Three primitives keep the engine honest across sessions and across repeated uploads: OPFS for snapshots, IndexedDB as the fallback, and a 64-bit content hash for deduplication. None of them are configurable surface area — they're internal contracts you should understand when reasoning about what the engine actually does.
When you call engine.save("my-corpus"), the engine serialises the entire index (chunks, document table, text pool, Bloom filters) to a single binary blob and writes it to browser storage. engine.load("my-corpus") reads it back and memcpy's it into the BSS arrays. A 16 MB corpus restores in tens of milliseconds — orders of magnitude faster than re-parsing 50 DOCXs.
FileSystemWritableFileStream.write(Uint8Array) The router lives in src/persistence.ts and detects navigator.storage.getDirectory at runtime.
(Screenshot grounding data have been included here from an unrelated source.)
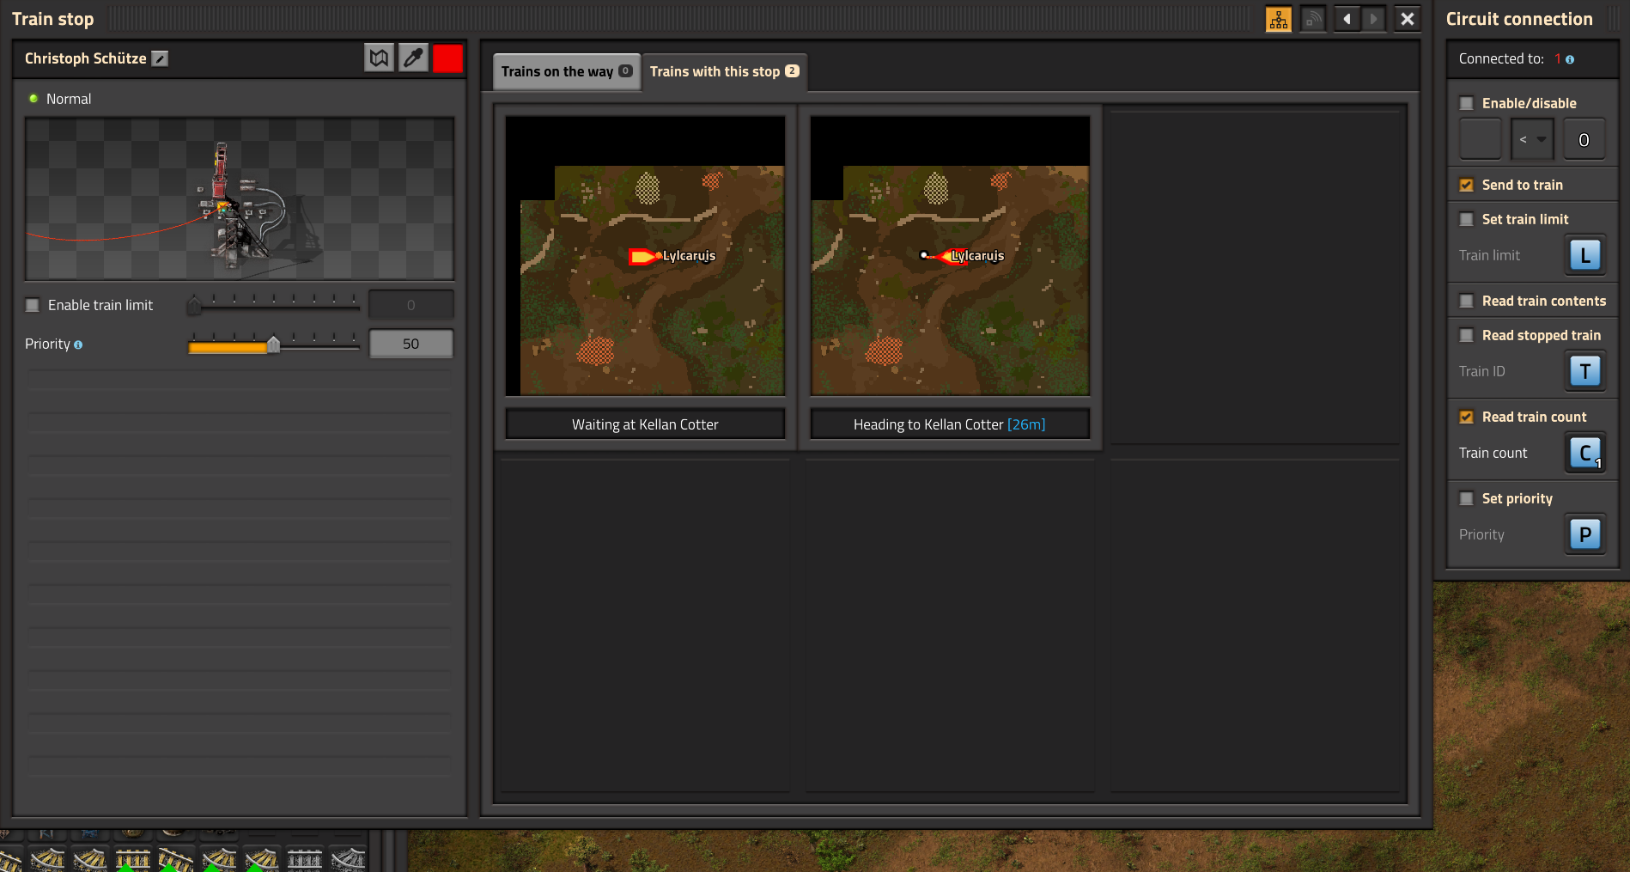Uncheck Send to train
Viewport: 1630px width, 872px height.
pos(1467,185)
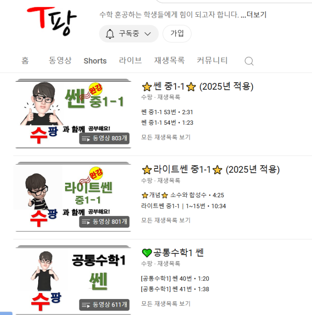Play video 쎈 중1-1 54번

167,123
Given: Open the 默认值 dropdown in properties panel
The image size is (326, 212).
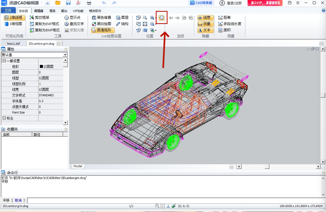Looking at the screenshot, I should coord(65,55).
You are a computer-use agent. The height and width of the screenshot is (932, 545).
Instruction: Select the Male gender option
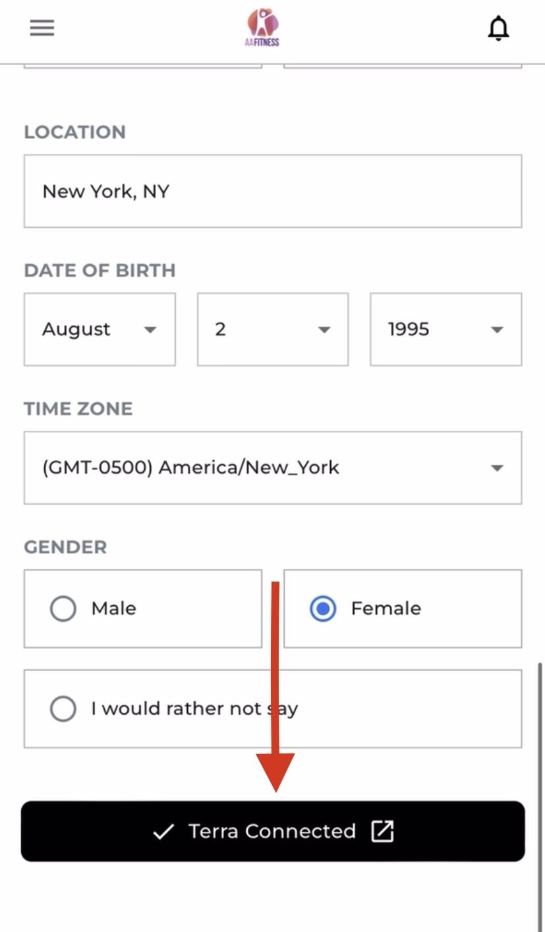click(x=63, y=609)
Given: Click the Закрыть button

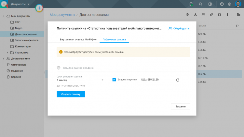Looking at the screenshot, I should click(x=180, y=106).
If present → OPFS path. Otherwise → IndexedDB. Both paths satisfy the same contract (savePersisted / loadPersisted / deletePersisted / listPersisted), so calling code is identical.
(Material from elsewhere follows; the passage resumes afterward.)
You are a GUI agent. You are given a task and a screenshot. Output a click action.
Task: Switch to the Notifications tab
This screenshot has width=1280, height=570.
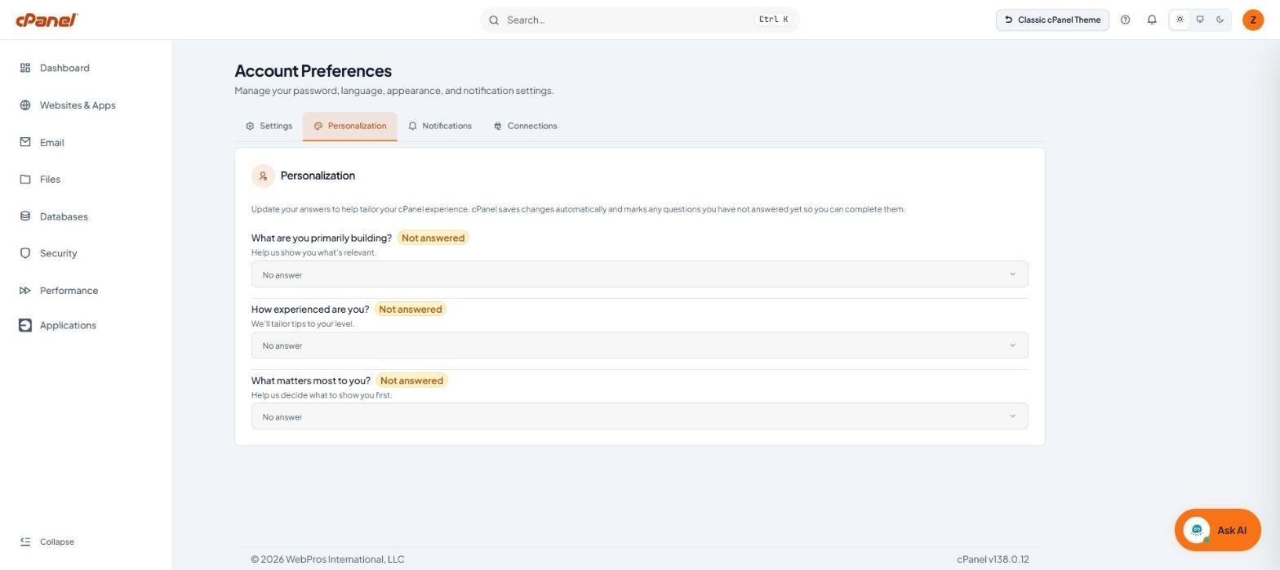(x=440, y=126)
The persistence backend serialises the engine state: chunks, Bloom filters, doc table. TieredStore uses OPFS differently — it stores the original file blobs, so an evicted document can be promoted back without asking the user to re-pick the file. Two stores, two purposes, same OPFS API.
Every call to engine.indexFile(file) hashes the raw bytes before any parsing. If a document with that hash already lives in the index, the engine returns the existing entry and skips the work. This makes indexFile idempotent and safe to call repeatedly — drag the same DOCX twice, the index stays clean.
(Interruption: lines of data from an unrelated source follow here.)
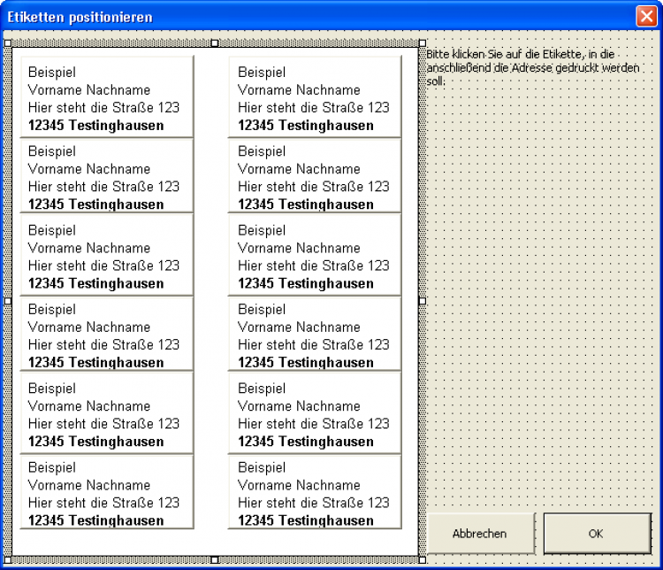This screenshot has height=570, width=663.
Task: Click the bottom label in the left column
Action: point(106,493)
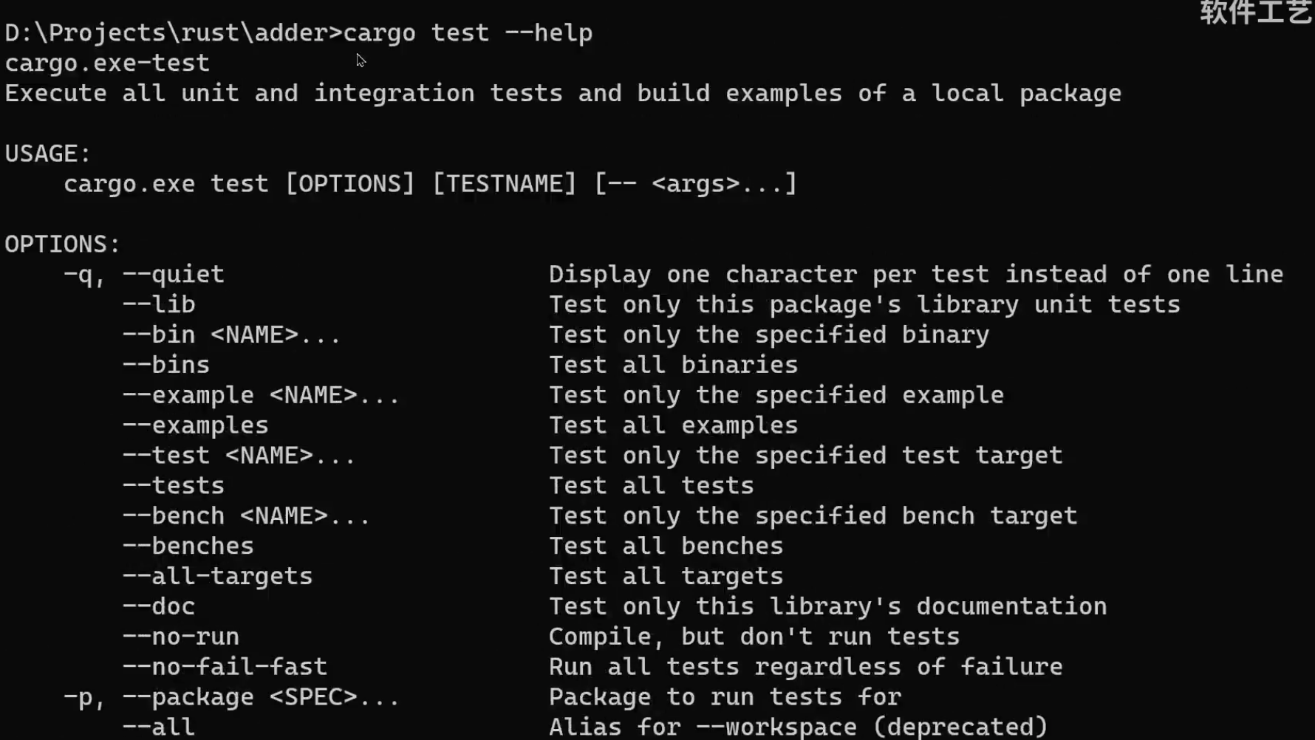This screenshot has height=740, width=1315.
Task: Click the --bins option flag
Action: click(166, 366)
We don't need adversarial collision resistance. The threat model for a content hash in a deduplication store is "the user accidentally dragged the same file twice", not "an attacker is crafting two distinct files that hash the same to confuse the index". If an attacker could exploit a deliberate collision, the worst case would be that their second file does not get indexed — there is no path to elevation of privilege, data leak or denial of service.
SHA-256 would cost 3× the throughput for zero added safety in this scenario. We chose throughput. The same logic is used by Git for object identification (well, until SHA-256 transition, but Git's case IS adversarial), by SQLite for ROWID generation, by countless databases for dedup.
Two places. First, internally during indexFile — the dedup check. Second, on the returned IndexedDocument.contentHash field. The host can pass that hash to engine.removeDocument(hash) as a stable identifier that survives rename: if your user uploads same-contract-renamed.pdf and you want to remove the previously-uploaded contract.pdf that contains the same bytes, the hash matches even though the names don't.